Records from a dataset
━━━━━━━━━━━━━━━━━━━━
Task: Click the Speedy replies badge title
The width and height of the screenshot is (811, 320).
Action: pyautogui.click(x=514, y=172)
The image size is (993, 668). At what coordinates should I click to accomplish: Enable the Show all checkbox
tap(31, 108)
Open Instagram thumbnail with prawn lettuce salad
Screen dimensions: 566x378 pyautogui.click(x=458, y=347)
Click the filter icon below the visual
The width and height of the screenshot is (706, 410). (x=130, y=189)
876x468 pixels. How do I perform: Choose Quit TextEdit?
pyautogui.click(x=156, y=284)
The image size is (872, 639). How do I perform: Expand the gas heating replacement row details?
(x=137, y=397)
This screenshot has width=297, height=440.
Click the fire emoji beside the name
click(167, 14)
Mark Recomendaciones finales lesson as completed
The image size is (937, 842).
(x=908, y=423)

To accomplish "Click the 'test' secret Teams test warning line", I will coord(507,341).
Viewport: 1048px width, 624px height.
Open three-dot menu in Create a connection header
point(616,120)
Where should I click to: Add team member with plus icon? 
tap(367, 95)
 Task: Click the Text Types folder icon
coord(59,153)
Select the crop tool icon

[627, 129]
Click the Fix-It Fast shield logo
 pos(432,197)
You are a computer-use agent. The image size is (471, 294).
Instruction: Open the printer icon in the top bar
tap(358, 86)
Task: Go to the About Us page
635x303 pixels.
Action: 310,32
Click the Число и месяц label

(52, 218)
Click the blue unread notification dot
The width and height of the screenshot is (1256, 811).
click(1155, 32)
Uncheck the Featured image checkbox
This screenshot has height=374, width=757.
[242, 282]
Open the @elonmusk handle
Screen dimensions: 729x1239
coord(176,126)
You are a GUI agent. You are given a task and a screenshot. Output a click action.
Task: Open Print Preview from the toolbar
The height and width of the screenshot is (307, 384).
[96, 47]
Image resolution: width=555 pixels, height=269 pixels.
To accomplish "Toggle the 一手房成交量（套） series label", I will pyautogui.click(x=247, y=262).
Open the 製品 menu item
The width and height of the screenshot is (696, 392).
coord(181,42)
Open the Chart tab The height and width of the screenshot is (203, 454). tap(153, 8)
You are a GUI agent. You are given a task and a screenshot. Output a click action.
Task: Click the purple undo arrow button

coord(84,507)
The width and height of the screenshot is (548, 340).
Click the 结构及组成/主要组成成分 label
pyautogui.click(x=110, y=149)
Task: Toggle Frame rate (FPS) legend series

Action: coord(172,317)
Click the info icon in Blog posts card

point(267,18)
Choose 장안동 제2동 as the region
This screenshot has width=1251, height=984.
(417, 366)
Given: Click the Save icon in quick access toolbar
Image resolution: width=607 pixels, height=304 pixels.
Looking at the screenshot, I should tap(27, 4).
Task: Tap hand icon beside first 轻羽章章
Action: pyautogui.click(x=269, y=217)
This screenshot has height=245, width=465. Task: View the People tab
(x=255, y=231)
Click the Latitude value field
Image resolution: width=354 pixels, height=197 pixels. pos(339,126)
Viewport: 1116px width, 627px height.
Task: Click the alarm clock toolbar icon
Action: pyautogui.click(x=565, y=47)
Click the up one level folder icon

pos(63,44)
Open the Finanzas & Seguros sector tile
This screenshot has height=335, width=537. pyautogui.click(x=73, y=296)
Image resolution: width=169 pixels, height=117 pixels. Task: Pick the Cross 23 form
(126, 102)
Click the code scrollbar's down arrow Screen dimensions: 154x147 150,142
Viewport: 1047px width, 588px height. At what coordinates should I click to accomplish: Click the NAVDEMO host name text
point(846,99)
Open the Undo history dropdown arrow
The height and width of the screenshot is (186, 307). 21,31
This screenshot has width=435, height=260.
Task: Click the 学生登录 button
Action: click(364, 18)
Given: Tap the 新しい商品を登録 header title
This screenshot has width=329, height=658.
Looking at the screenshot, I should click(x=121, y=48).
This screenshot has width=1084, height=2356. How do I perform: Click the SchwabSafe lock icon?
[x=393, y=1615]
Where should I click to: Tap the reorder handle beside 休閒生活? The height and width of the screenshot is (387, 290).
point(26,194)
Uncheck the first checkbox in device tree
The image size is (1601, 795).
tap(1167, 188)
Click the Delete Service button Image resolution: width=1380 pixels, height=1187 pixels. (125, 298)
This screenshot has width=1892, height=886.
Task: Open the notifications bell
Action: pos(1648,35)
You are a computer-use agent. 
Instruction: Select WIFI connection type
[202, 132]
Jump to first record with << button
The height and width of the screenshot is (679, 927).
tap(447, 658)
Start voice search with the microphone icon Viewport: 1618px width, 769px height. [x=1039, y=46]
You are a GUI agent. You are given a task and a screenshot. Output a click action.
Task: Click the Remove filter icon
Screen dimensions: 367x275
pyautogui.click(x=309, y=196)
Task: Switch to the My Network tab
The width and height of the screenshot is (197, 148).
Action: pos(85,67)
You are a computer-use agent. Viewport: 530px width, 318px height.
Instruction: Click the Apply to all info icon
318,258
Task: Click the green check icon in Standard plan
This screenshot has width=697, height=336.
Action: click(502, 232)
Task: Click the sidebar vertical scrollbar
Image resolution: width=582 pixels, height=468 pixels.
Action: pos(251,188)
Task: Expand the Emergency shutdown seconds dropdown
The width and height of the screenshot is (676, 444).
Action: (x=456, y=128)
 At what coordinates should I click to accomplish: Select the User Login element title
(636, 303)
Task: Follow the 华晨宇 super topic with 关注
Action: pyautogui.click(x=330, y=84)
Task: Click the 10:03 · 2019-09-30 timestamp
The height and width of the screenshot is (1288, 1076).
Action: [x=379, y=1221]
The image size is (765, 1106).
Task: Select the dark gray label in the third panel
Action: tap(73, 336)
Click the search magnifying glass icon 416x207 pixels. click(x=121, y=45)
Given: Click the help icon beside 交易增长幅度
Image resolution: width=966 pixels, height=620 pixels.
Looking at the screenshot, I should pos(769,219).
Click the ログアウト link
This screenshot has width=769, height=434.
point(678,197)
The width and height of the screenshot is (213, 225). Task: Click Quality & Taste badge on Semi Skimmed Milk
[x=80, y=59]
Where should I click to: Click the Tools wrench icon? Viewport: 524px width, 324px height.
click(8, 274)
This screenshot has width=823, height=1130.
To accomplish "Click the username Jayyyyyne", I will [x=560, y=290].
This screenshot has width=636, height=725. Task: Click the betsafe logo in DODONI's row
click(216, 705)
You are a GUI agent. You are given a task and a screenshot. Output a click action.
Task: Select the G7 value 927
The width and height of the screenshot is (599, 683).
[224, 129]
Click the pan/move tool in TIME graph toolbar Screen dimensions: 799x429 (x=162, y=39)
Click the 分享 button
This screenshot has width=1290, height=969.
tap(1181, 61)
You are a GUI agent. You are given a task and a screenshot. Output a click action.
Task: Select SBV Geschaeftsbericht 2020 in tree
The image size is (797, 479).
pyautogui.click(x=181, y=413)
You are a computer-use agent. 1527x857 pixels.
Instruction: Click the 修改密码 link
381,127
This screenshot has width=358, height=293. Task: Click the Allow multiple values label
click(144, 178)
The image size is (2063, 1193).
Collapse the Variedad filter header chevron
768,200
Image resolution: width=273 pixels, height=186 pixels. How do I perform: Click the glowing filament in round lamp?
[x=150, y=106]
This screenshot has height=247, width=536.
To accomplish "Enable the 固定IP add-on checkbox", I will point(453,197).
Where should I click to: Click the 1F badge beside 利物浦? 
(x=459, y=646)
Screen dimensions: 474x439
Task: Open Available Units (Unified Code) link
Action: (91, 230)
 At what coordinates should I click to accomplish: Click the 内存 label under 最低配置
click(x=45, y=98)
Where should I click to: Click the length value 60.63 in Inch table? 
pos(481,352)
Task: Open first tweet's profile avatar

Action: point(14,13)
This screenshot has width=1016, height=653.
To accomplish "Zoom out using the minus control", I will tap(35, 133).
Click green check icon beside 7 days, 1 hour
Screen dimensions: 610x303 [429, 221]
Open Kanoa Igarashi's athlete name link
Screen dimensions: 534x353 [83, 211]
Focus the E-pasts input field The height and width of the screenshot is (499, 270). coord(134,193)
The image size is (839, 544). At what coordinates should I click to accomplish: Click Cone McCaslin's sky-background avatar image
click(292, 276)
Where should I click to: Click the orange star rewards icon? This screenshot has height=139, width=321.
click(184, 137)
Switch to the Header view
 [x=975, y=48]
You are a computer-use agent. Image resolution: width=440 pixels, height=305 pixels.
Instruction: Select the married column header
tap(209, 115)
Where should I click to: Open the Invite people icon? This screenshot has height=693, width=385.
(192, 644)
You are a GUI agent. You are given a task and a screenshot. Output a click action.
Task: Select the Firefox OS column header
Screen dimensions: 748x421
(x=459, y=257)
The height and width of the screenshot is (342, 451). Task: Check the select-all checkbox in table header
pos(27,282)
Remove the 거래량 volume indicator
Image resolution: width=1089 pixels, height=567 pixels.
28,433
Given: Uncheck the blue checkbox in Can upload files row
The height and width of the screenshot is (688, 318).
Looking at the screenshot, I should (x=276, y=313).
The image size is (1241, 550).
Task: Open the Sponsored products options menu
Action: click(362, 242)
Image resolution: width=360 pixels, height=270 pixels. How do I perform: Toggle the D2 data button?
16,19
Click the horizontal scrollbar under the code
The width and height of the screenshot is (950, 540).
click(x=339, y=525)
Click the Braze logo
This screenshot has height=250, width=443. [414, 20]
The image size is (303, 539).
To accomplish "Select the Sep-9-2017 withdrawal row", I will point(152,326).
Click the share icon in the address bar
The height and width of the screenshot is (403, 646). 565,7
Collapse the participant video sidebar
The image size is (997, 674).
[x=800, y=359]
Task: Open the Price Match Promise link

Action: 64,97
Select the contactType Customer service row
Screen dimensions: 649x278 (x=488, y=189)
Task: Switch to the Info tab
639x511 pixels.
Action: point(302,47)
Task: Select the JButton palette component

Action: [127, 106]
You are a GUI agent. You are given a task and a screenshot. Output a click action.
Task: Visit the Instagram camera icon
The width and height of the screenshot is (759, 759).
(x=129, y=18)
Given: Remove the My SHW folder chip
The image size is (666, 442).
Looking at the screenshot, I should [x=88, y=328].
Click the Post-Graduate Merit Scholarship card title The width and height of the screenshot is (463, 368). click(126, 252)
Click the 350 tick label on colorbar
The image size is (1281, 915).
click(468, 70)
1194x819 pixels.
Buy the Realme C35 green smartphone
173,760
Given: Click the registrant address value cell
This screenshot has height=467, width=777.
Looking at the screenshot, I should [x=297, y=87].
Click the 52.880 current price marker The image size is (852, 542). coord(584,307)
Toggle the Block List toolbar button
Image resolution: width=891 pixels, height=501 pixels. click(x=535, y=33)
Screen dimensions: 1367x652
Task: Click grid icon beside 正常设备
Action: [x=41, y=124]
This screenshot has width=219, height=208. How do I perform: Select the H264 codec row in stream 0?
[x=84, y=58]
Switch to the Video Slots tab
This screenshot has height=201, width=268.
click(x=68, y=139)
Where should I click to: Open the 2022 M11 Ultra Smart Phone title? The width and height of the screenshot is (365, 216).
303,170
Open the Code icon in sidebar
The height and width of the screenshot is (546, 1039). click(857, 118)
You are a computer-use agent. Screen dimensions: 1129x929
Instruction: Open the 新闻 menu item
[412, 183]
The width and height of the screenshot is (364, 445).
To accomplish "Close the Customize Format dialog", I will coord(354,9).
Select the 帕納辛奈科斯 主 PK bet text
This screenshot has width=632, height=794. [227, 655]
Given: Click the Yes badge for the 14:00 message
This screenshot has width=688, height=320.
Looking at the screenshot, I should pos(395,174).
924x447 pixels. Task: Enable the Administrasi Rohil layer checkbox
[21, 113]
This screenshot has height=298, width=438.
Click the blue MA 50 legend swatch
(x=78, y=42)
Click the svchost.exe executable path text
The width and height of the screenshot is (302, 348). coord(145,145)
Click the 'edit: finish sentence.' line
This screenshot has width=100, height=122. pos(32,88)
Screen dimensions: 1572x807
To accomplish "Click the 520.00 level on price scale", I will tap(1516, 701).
━━━━━━━━━━━━━━━━━━━━
Of the entries above, repeat exactly the lines between the line with "At what coordinates should I click to accomplish: Select" and the line with "Click the search", inclusive, and no others.

 At what coordinates should I click to accomplish: Select the User Login element title
(636, 303)
Task: Follow the 华晨宇 super topic with 关注
Action: pyautogui.click(x=330, y=84)
Task: Click the 10:03 · 2019-09-30 timestamp
The height and width of the screenshot is (1288, 1076).
Action: [x=379, y=1221]
The image size is (765, 1106).
Task: Select the dark gray label in the third panel
Action: tap(73, 336)
Click the search magnifying glass icon 416x207 pixels. click(x=121, y=45)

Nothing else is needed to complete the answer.